That said I think that picking the good database is something you can do only with a lot of work. Picking good technologies for your project is hard work, so there is to try one, and another and so forth, and even reconsidering after a few years (or months?) the state of the things again, given the evolution speed of the DB panorama in the recent years.
While I'm at it I like to share that in this exact days I'm working at a Redis disk back end. I've already a prototype working after a few days of full immersion (I like to use vacation time to work at completely new ideas for Redis).

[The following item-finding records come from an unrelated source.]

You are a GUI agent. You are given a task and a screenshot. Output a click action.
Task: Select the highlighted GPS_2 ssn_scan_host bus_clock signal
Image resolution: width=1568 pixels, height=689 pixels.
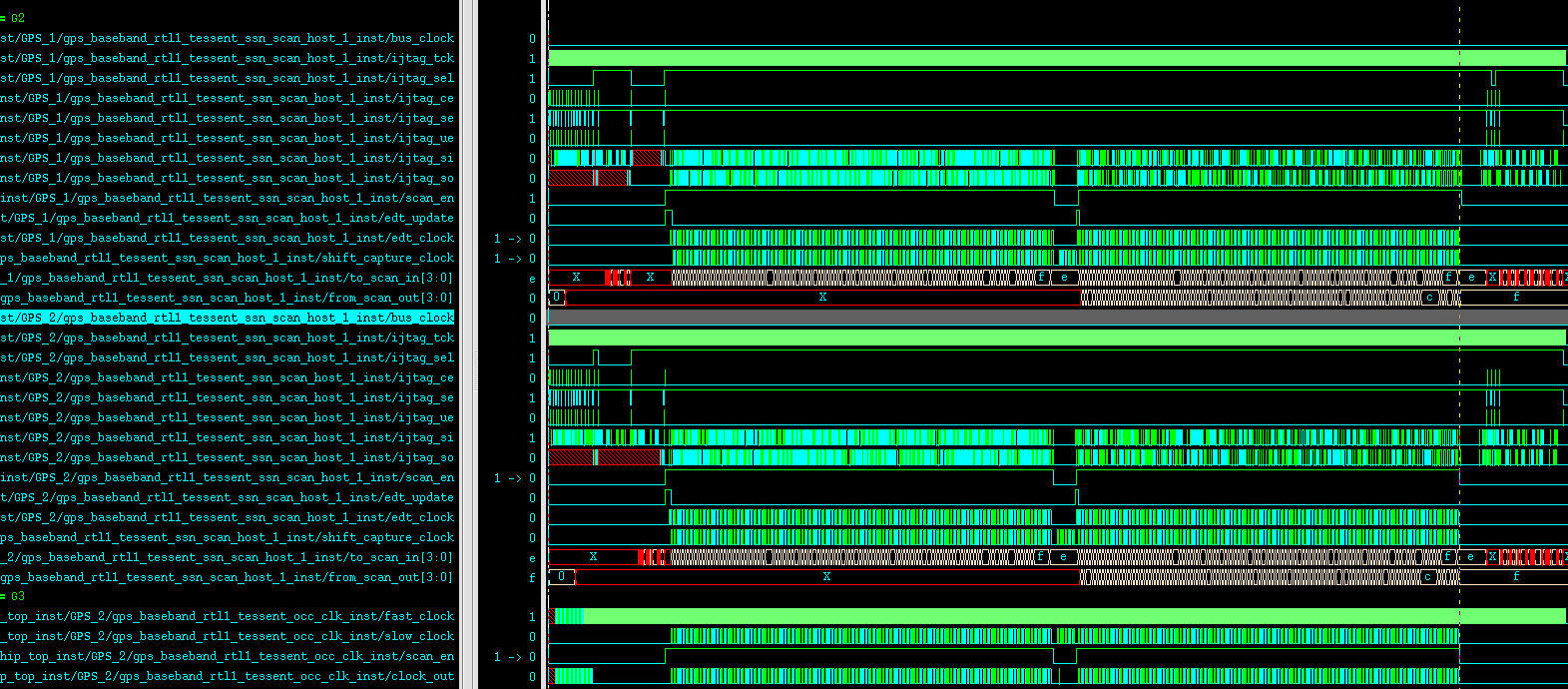[228, 318]
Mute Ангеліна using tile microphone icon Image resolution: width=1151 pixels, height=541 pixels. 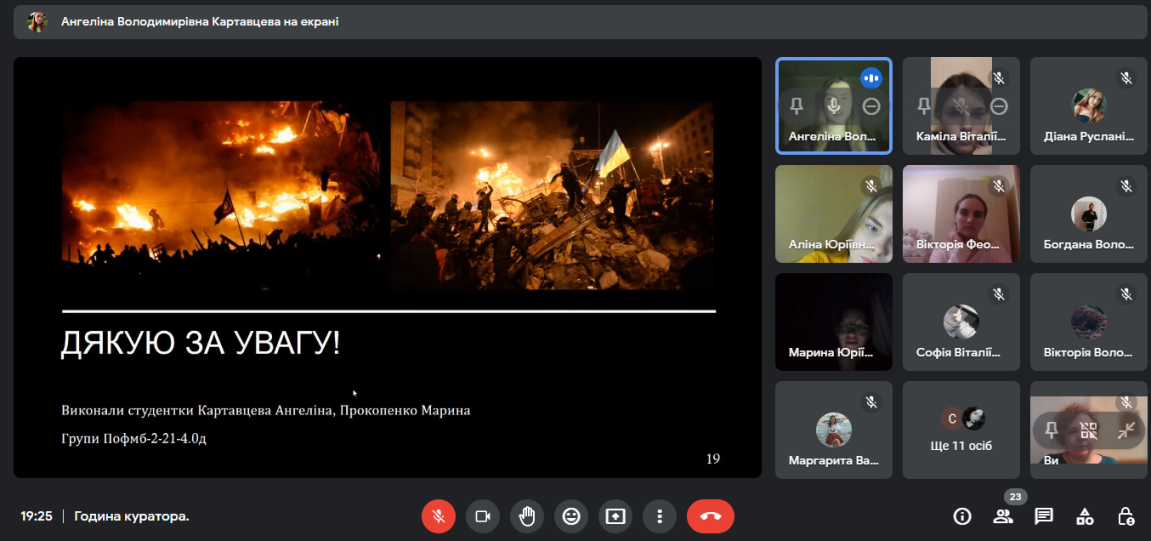(833, 106)
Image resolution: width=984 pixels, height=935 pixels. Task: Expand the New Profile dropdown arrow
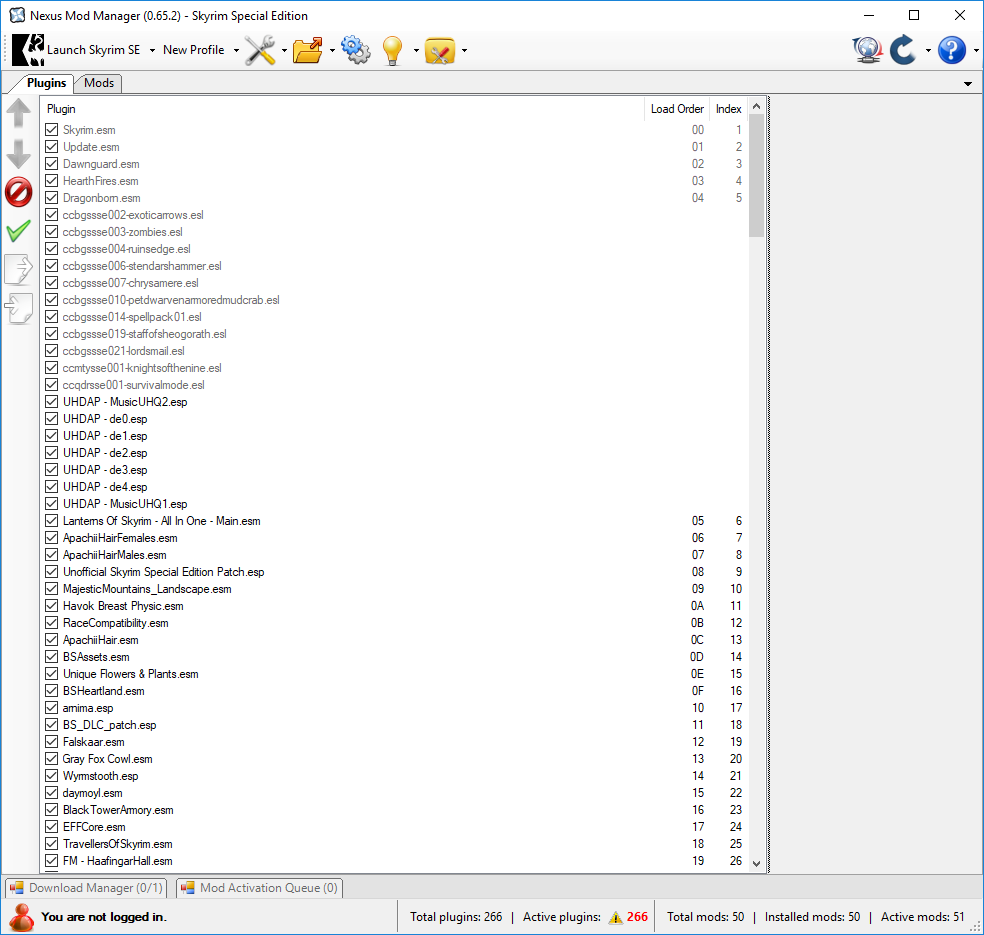[236, 50]
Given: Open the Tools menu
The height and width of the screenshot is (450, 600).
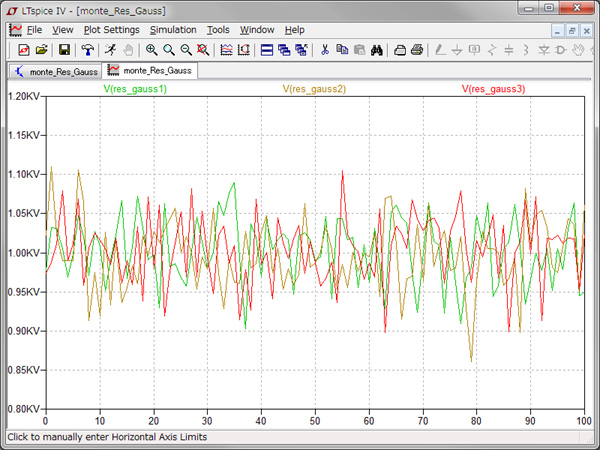Looking at the screenshot, I should click(217, 30).
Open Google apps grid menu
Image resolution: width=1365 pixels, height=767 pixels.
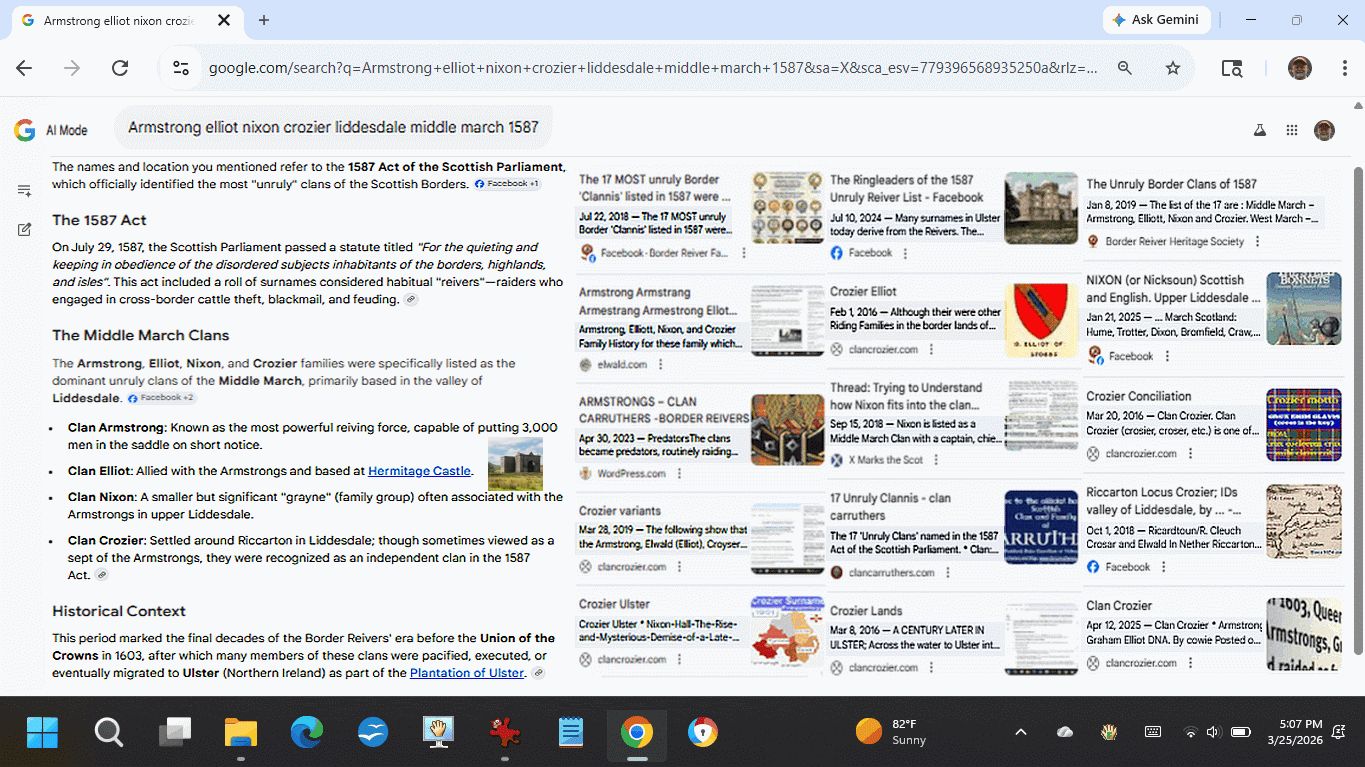tap(1292, 130)
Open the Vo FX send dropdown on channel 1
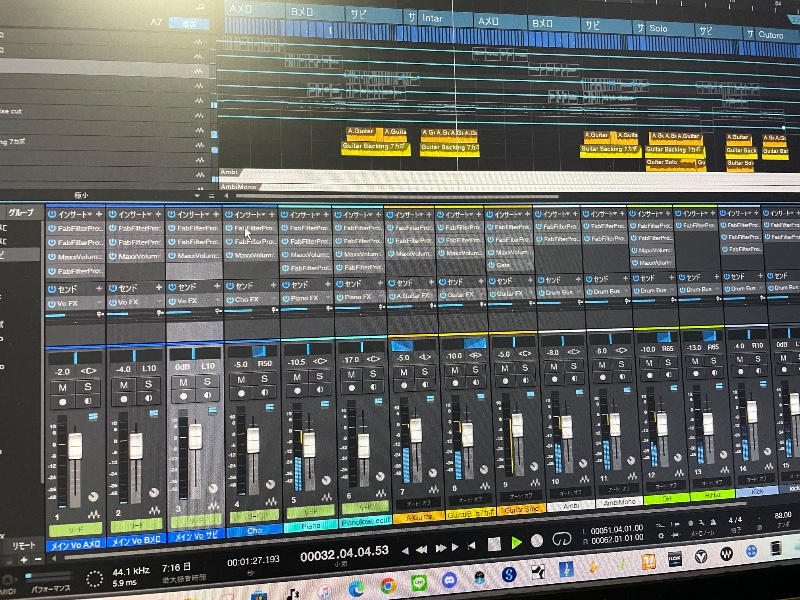 (98, 301)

The idea is that everything is stored on disk, in what is a plain key-value database (complex values are serialized when on disk), and the memory is instead used as an object cache.
It is like taking current Redis Virtual Memory and inverting the logic completely, the result is the same (working set in memory, the rest on disk), but this implementation means that there are no limits on the data you can put into a single instance, that you don't have slow restarts (data is not loaded on memory if not demanded), and there isn't to fork() to save. Keys marked as "dirty" (modified) are transfered to disk asynchronously as needed, by IO threads.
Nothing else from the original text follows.